George Brandis Spent Over $168,000 Of Taxpayers' Money Trying To Keep His Diary A Secret

    So much for so little.

    Former attorney-general George Brandis' three-year fight to keep his ministerial diary secret cost taxpayers just over $168,000, it has been revealed.

    The amount was disclosed, finally, nine months after Labor sought information on the total cost of the case.
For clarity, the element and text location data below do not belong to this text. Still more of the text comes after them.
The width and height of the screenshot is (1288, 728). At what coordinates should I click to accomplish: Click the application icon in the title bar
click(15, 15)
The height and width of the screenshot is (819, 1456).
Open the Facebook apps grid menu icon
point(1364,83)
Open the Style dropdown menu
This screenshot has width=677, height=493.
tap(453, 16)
The response was posted just in the last week, months after other answers to questions on notice from May 2017's Estimates hearings were published by the attorney-general's department and just a matter of weeks after Brandis resigned from the Senate to take up the role of the next high commissioner in London.

    To recap, in the Abbott government's first budget, there were millions of dollars cut from legal aid funding and the arts sector, both in Brandis' portfolio.

    Labor's shadow attorney-general, Mark Dreyfus, filed a freedom of information request for Brandis' Outlook calendar for the period of September 2013, until May 2014 to see if Brandis had met with those two sectors prior to the cuts being announced.

    But Brandis – then the minister responsible for freedom of information law in Australia – fought to keep his diary a secret every step of the way.

    Brandis refused to release it to Labor, and subsequently lost several appeals to the Administrative Appeals Tribunal, the Federal Court, and then the full bench of the Federal Court in September 2016.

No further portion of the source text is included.